When we want to calculate the volume of a region bounded by a surface, we turn to double integrals. Double integrals help us find volumes under surfaces over specified regions. In this exercise, the surface is described by the function \(z = 2 \sin x \cos y\), which varies with both \(x\) and \(y\).
By integrating this function over the defined region, we can find the volume beneath the surface but above the rectangle in the \(xy\)-plane. The double integral

• breaks down the problem of finding volume into simpler steps,
• first evaluating the inner integral for one variable,
• then evaluating the outer integral for the remaining variable.

In our case, the bounds \(0 \leq x \leq \frac{\pi}{2}\) and \(0 \leq y \leq \frac{\pi}{4}\) define a rectangular region over which we integrate. This method allows the calculation of the volume even for non-standard shapes, like our given surface.

Surface integration involves evaluating functions over a bounded region to calculate properties like volume, area, or other physical properties. In our solution, the function \(z = 2 \sin x \cos y\) represents the surface we integrate over.
The process starts with setting up the double integral, which gives a framework to systematically solve the problem. The volume in this scenario is found by:

• integrating first with respect to \(y\) over its bounds,
• which simplifies then to an expression in terms of \(x\).

The simplified integral of \(\int_0^{\pi/4} 2 \sin x \cos y \, dy\) becomes \(\sqrt{2} \sin x\). We continue with the next step by resolving the remaining integral in terms of \(x\), which is now a simpler task.
Eventually, the entire integration process through both coordinates helps us find \(\sqrt{2}\) as the volume of the entire region.

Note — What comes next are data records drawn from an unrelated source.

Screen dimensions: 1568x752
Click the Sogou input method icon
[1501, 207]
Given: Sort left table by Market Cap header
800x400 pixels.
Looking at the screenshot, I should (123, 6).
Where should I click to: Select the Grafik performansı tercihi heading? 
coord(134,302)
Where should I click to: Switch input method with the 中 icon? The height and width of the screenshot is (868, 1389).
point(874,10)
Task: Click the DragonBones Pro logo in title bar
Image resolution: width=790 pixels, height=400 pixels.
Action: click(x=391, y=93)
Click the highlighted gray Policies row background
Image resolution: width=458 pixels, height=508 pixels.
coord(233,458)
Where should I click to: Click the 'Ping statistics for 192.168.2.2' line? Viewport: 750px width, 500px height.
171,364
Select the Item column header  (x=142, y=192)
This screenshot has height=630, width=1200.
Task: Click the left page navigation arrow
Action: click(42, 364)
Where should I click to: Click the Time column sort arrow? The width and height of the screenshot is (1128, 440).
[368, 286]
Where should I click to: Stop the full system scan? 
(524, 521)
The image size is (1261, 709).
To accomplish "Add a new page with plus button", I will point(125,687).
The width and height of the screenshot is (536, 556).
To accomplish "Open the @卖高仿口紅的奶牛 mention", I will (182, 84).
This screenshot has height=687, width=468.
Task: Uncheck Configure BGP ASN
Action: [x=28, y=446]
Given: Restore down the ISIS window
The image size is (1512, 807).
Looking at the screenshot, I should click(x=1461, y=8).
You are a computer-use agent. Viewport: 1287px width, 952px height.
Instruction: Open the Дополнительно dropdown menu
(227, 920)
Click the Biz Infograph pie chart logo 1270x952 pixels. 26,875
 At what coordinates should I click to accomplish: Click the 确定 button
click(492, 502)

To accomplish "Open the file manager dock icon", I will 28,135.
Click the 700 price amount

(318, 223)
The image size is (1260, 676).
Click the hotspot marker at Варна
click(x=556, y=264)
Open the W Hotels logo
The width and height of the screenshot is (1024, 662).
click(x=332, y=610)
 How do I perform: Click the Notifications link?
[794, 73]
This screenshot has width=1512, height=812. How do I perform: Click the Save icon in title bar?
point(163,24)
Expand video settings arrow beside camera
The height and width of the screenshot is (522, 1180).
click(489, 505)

Defining the region boundaries is crucial for setting up a correct double integral. In our exercise, the boundaries define a rectangle in the \(xy\)-plane. The limits for \(x\) are from \(0\) to \(\frac{\pi}{2}\) and for \(y\) from \(0\) to \(\frac{\pi}{4}\). These set the limits of our integrals.
Understanding these limits:

• can involve visualizing the area in the coordinate plane,
• ensures we only consider the values contributing to our volume calculation.

The bounded region essentially acts as the base of our volume.
Think of the process as stacking infinitesimally thin slices of area, stretching up to meet the surface \(z = 2 \sin x \cos y\). Each slice contributes a small volume that sums up via integration to give the entire volume under the surface but over this rectangular region.